Mostre Personali 2025 – Margherita Vitagliano – No one touches Eva



Nata a San Martino Valle Caudina (Avellino) nel 1977, con studi artistici alle spalle, da autodidatta si avvicina alla fotografia dopo la nascita del figlio, facendosi strada in questo mondo partecipando a vari concorsi nazionali ed internazionali ottenendo lusinghieri risultati.
Le piace dire di lei “Non sono una fotografa, ma amo fotografare perché attraverso la fotografia cerco di esprimere quello che sono e che sento”.
Attualmente vive a Timperley, a sud di Manchester, con la sua famiglia e la passione per la fotografia, è la sua via d‘uscita dal grigiore quotidiano. Scrive anche per il quotidiano italiano “Giornale Sentire” commentando con le sue foto angoli di vita e notizie inglesi.
Per fortuna siamo ancora sensibili alle foglie. E di fronte alla proposta fotografica di Margherita Vitagliano, avvertiamo diretto, senza giri di parole, il pugno sferrato allo stomaco, al nostro stomaco. Riusciamo, così, a provare “qualcosa” di quel che stiamo vedendo e siamo costretti a comprometterci con l’immagine costruita dalla fotografa. “Comprometterci”: perché Vitagliano ci rende evidenti, con richiami alla nostra cultura, fede e sensibilità, i simboli della sofferenza, della violenza, della dissacrazione, dell’abbandono.
La storia dell’arte occidentale ci ha consegnato, invero, tante scene di crocifissione e gli artisti si sono sbizzarriti nel trovare positure, sfondi, contesti tanto più raccapriccianti e pietosi quanto più verosimili. Queste rappresentazioni hanno raggiunto il nostro tempo solo quando sono entrati nell’ordine dei capolavori. Oggi, il simbolo per eccellenza della cultura occidentale deve farsi cronaca, deve stillare col sangue di una donna, una donna lasciata sola. Ma la cronaca, quando come nella nostra artista si esprime con la fotografia, quella “cronaca” diventa kronos ovvero un’icona di violenza, di bestialità, di incapacità, di solitudine.
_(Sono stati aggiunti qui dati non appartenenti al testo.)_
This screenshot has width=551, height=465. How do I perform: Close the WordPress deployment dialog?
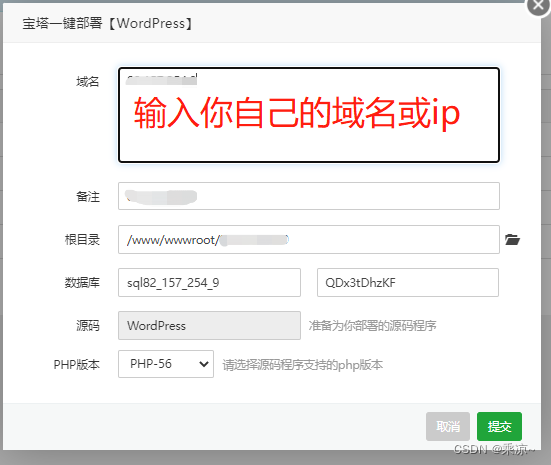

La fotografa nel riflettere sulla violenza esercitata sulle donne non agisce con una similitudine (violenza come crocifissione), e, meno che mai, come un’analogia (crocifissione uguale esperienza di violenza), Propone invece una metafora ovvero la sostituzione di un immagine propria (la crocifissione) con una immagine figurata (la medesima crocifissione) trasposta di significato per la presenza di una donna. Un significato che naturalmente non perde il significante impatto di sofferenza ma coinvolge – dissacranti, profani quanto volete – le simbologie che vuole sottintendere.
La memoria corre inevitabilmente all’opera fotografica di Andres Serrano, portatore di una poetica decisamente dissacratoria; ma noi confidiamo che il vecchio simbolo possa recuperare l’antico significato di pietà e riscatto.
Pippo Pappalardo
No One Touches Eva
Questo progetto nasce per denunciare la violenza sulle donne.
Eva non è solo una bambola: è il simbolo di tante donne vere, ferite nel corpo e nell’anima.
Il suo corpo è esposto, sporco di sangue, crocifisso su un giornale.
Con questa immagine voglio rappresentare come la società, i media e le persone guardano al dolore femminile: spesso con indifferenza, a volte con curiosità morbosa, raramente con rispetto.
Il titolo “No One Touches Eva” è un limite, un grido:
nessuno ha il diritto di fare del male, di giudicare, di possedere. Eva siamo tutte.